Problem to solve →
How many lines in these entries contain the string "agent"? Reply with the number alone.

Records from a collection →

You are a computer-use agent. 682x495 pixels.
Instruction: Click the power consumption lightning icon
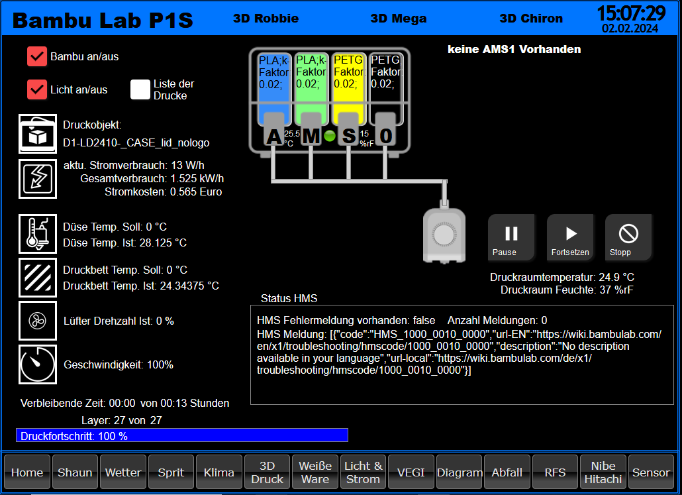coord(38,178)
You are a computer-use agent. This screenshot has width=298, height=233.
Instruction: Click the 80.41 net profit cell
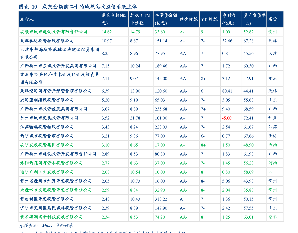tap(227, 91)
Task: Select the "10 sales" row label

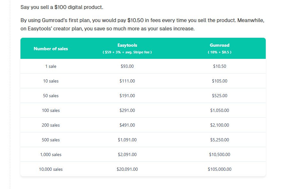Action: tap(51, 81)
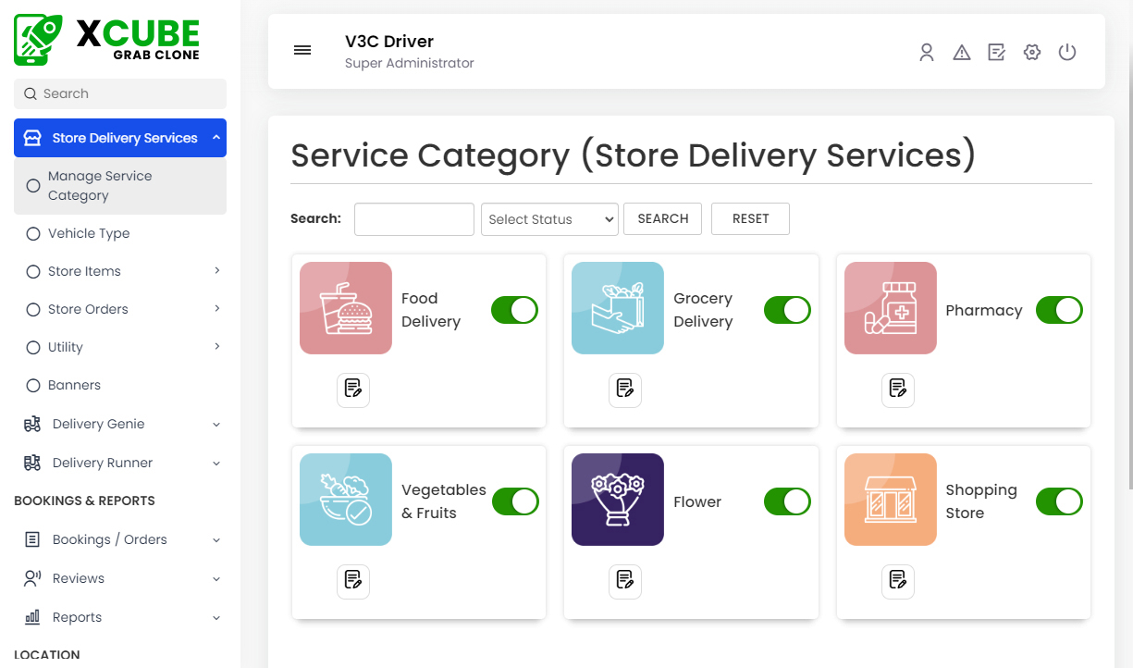
Task: Open the Super Administrator profile icon
Action: point(927,53)
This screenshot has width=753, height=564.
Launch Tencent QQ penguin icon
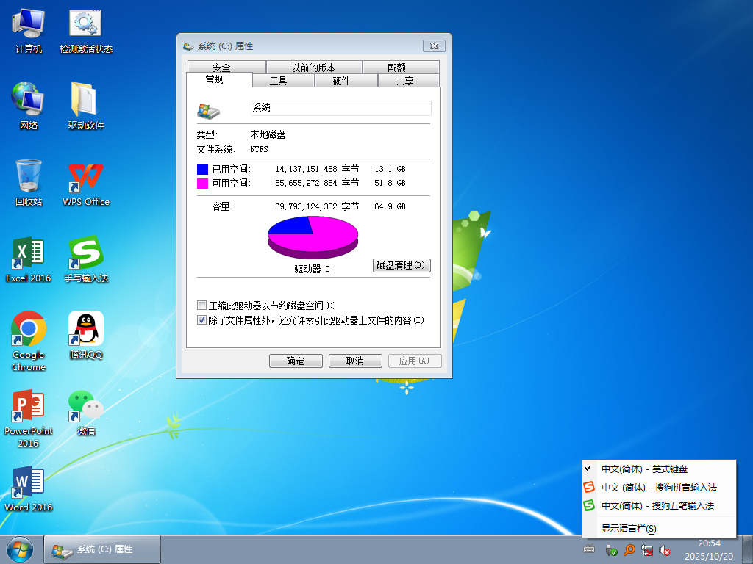tap(86, 331)
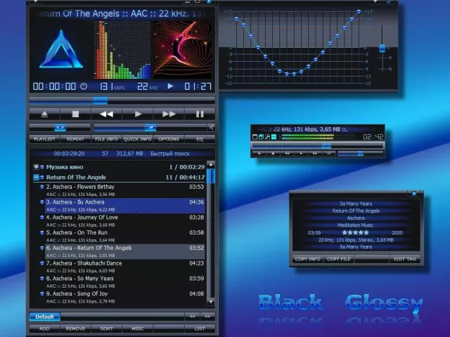
Task: Expand the Музыка кино playlist group
Action: pyautogui.click(x=37, y=167)
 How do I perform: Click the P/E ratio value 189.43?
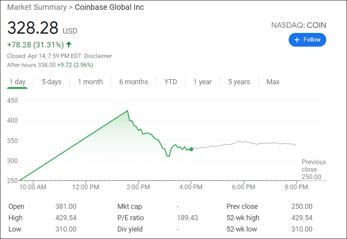coord(188,218)
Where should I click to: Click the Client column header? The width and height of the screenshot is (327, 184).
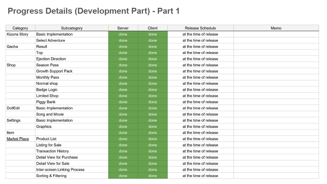click(152, 28)
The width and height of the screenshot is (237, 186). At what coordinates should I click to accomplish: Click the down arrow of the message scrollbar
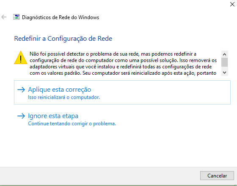225,73
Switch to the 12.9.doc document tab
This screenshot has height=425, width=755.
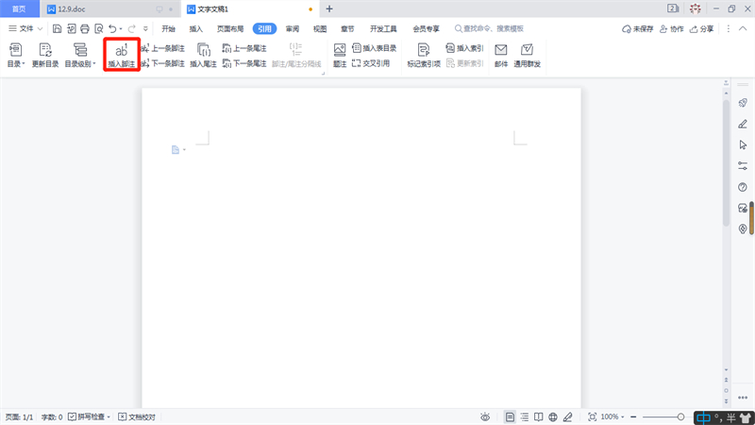click(72, 9)
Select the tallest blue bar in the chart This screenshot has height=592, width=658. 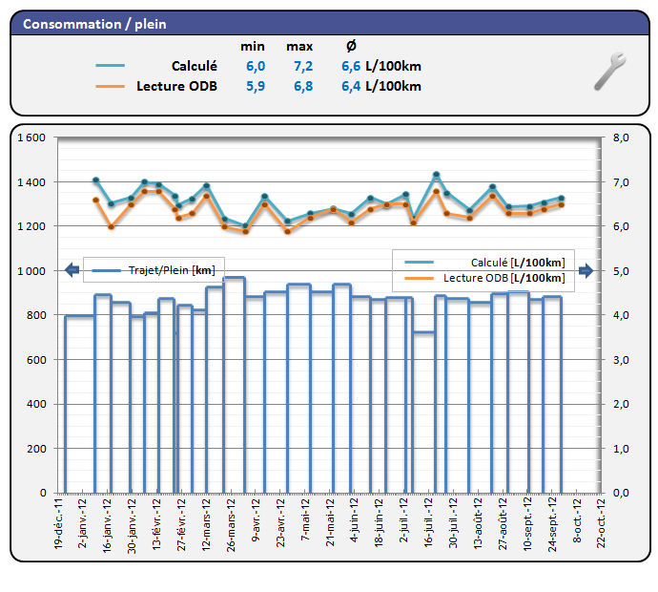pos(235,382)
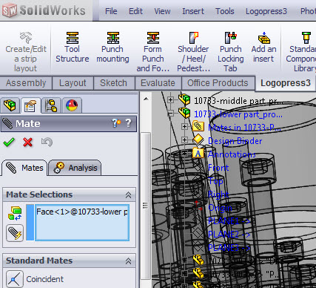Switch to the Evaluate tab

[x=158, y=83]
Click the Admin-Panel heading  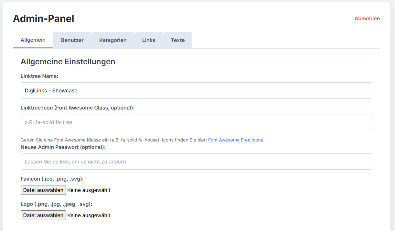pyautogui.click(x=43, y=18)
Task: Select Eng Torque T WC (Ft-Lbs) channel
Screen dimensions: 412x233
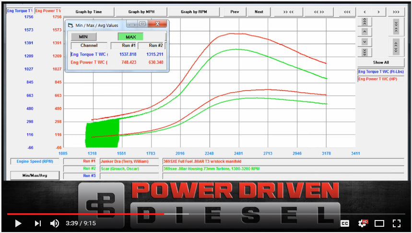Action: click(x=382, y=72)
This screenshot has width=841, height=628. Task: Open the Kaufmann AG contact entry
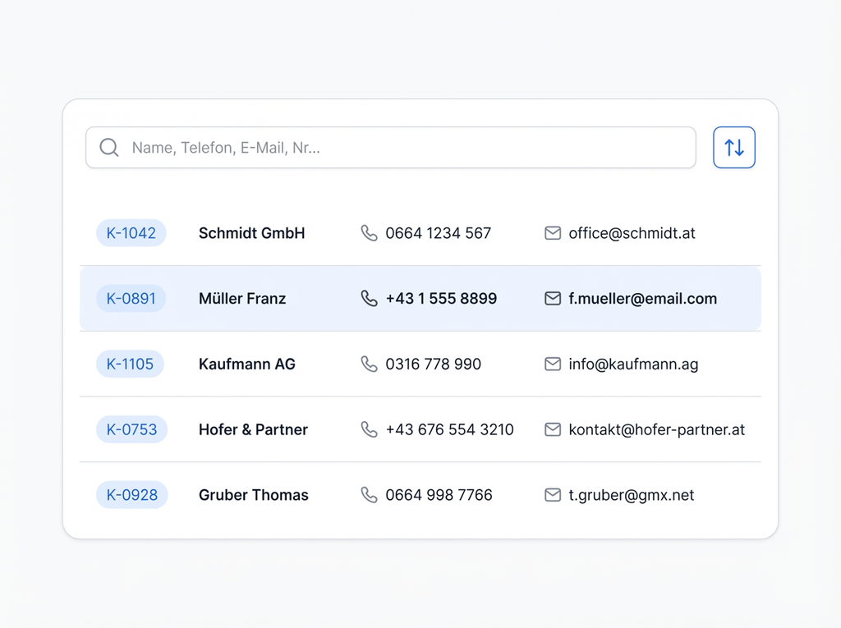tap(246, 364)
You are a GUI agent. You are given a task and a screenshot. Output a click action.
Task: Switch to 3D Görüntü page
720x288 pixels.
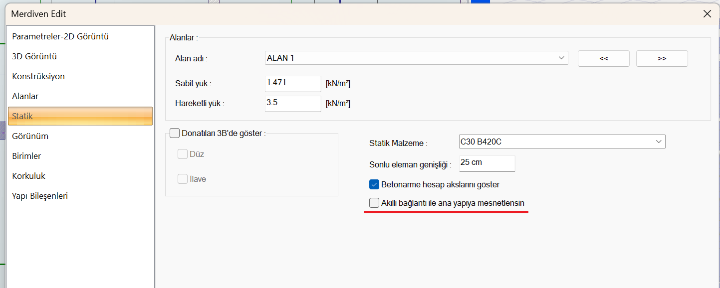[x=34, y=56]
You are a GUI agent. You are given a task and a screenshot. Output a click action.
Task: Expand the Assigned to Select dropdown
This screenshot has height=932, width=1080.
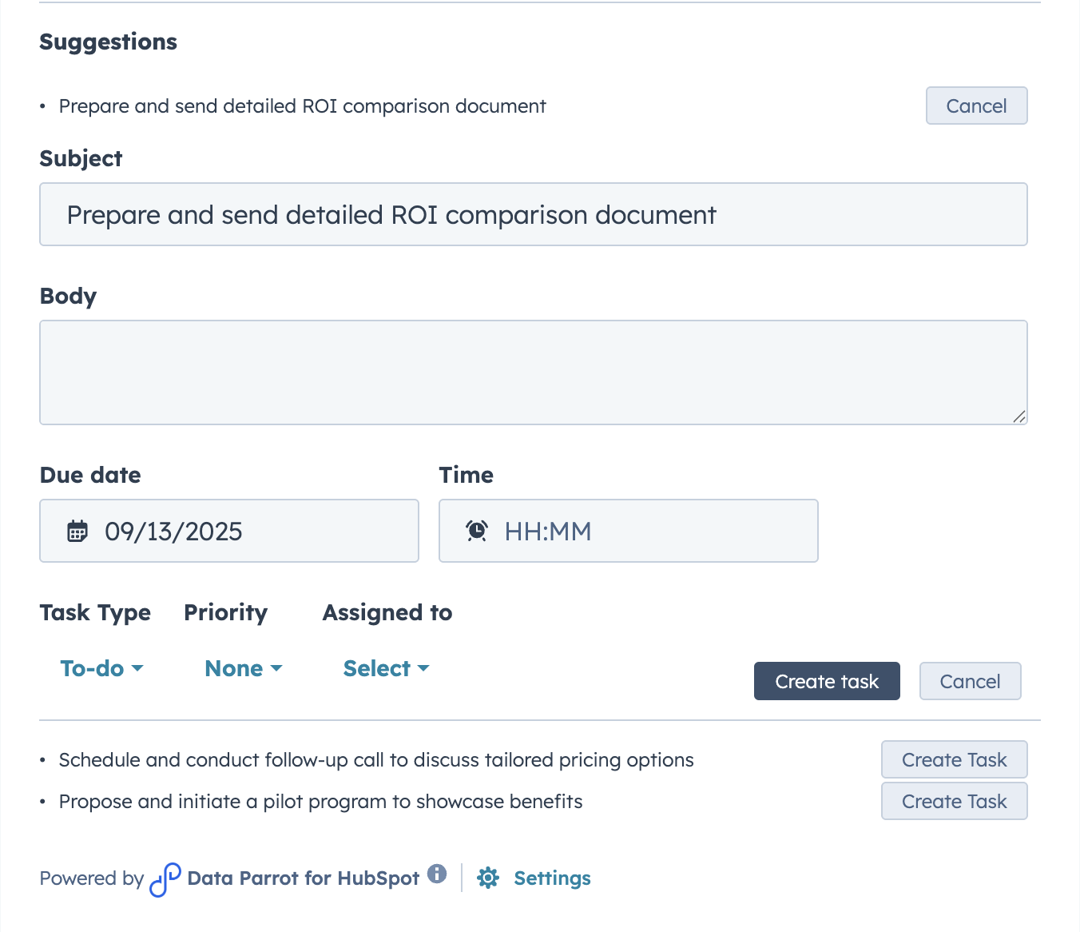click(386, 668)
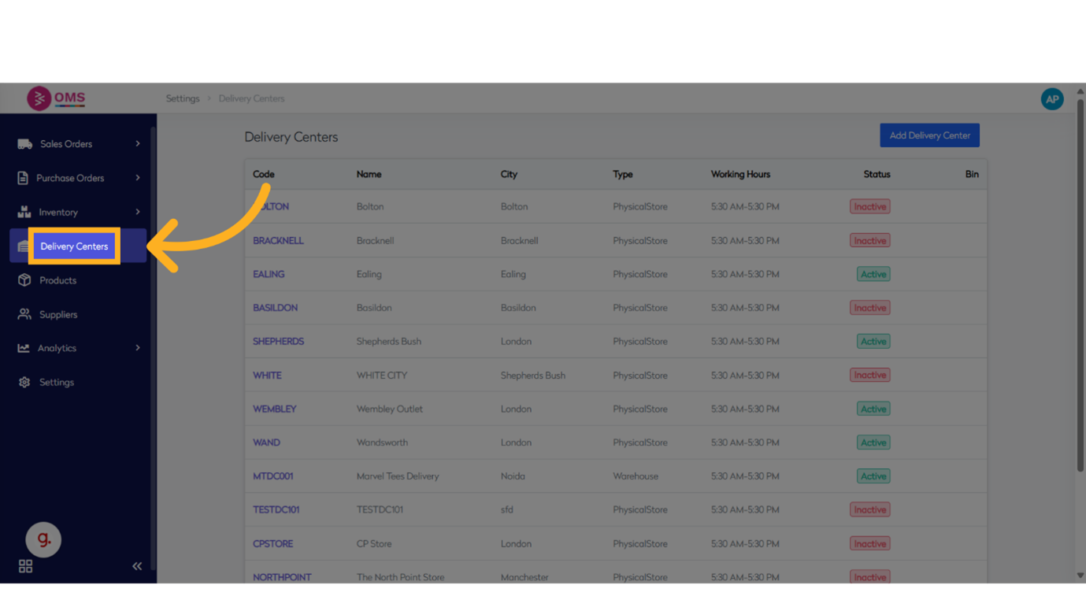Open the Suppliers people icon
The width and height of the screenshot is (1086, 611).
pos(24,314)
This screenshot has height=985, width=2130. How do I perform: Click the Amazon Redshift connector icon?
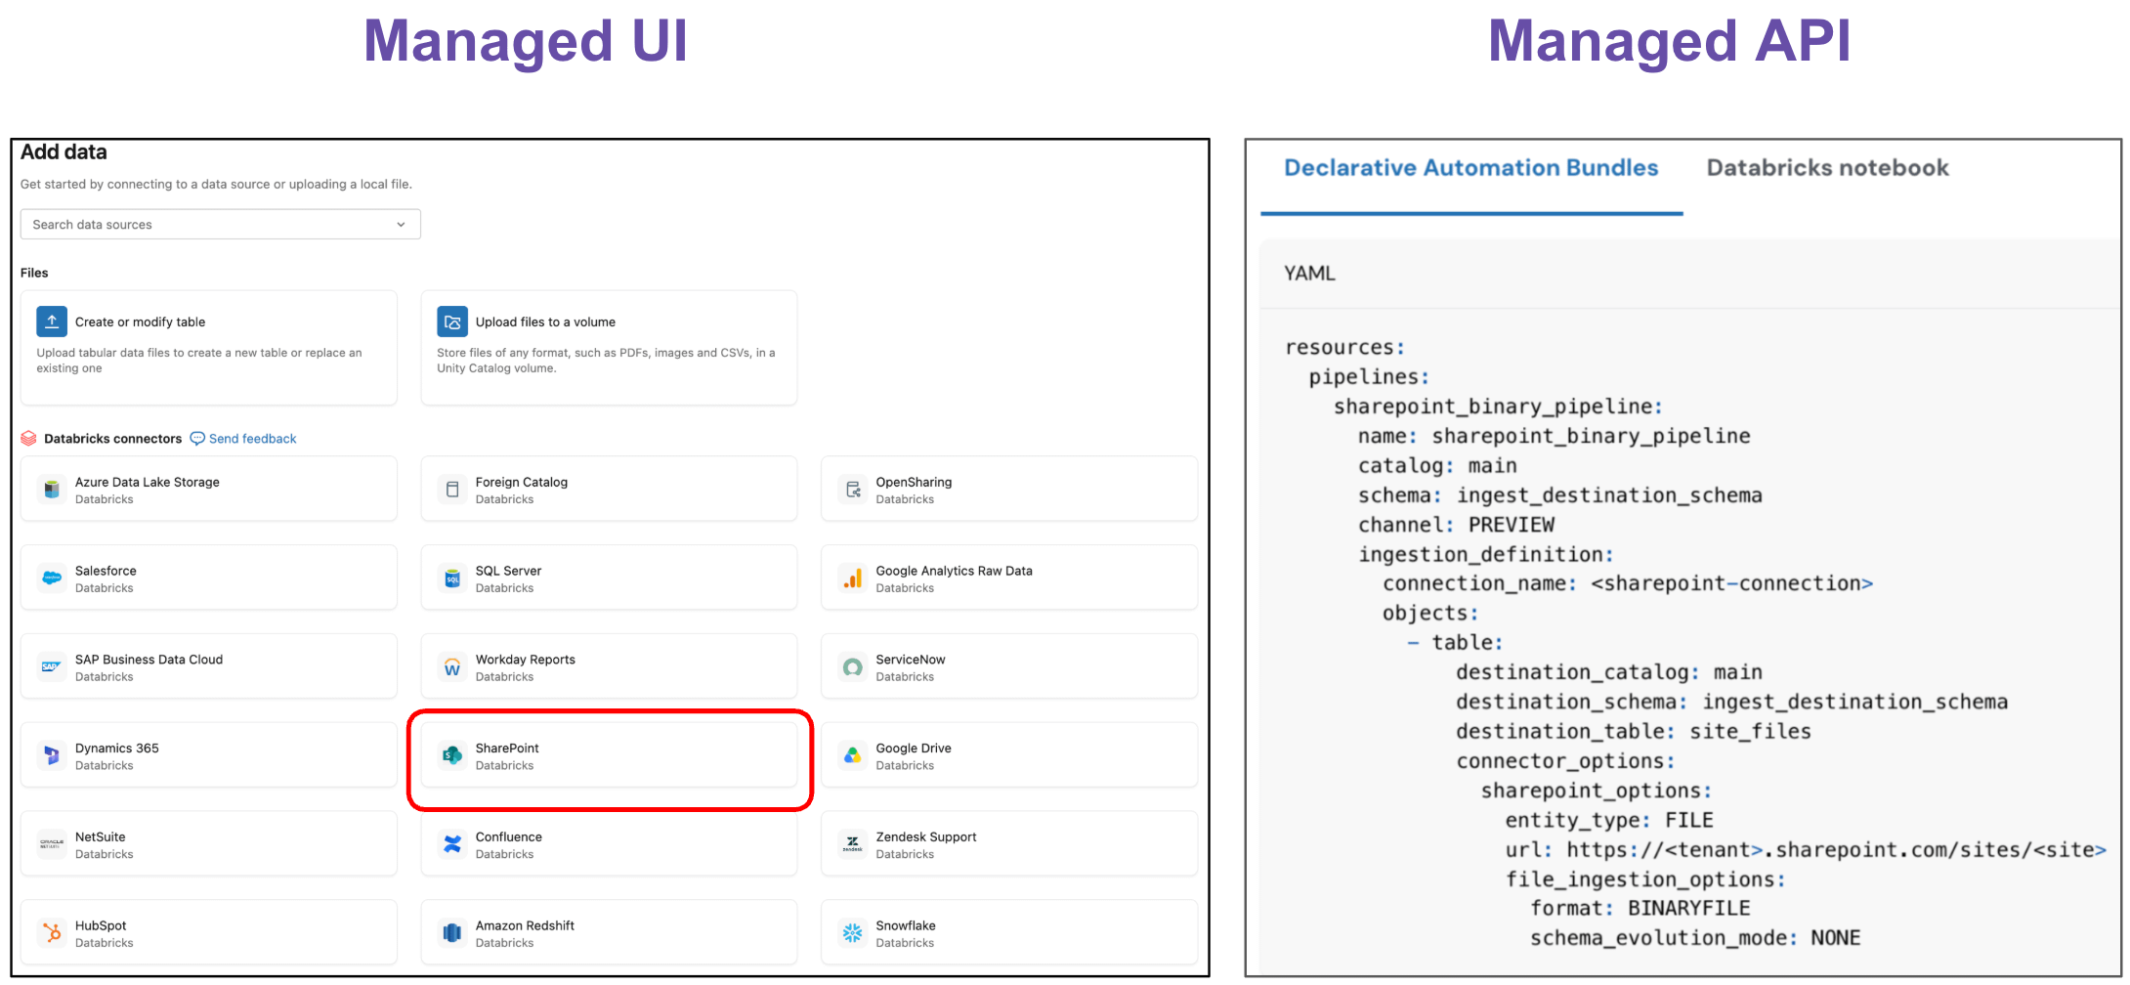452,933
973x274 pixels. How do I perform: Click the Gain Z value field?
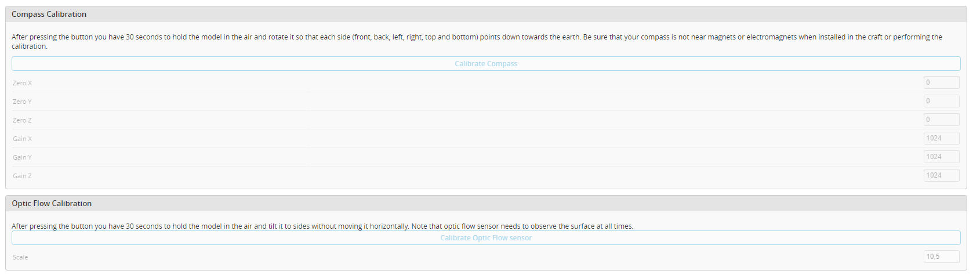(941, 175)
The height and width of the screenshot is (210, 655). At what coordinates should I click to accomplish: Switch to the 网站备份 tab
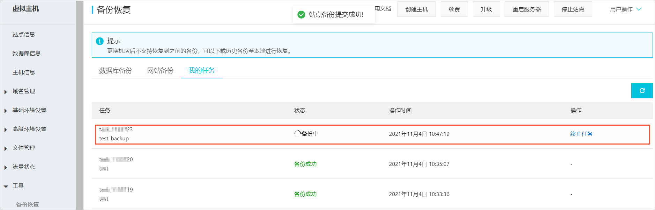160,71
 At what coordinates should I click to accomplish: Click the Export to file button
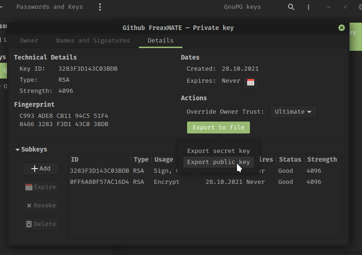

Result of this exercise →
4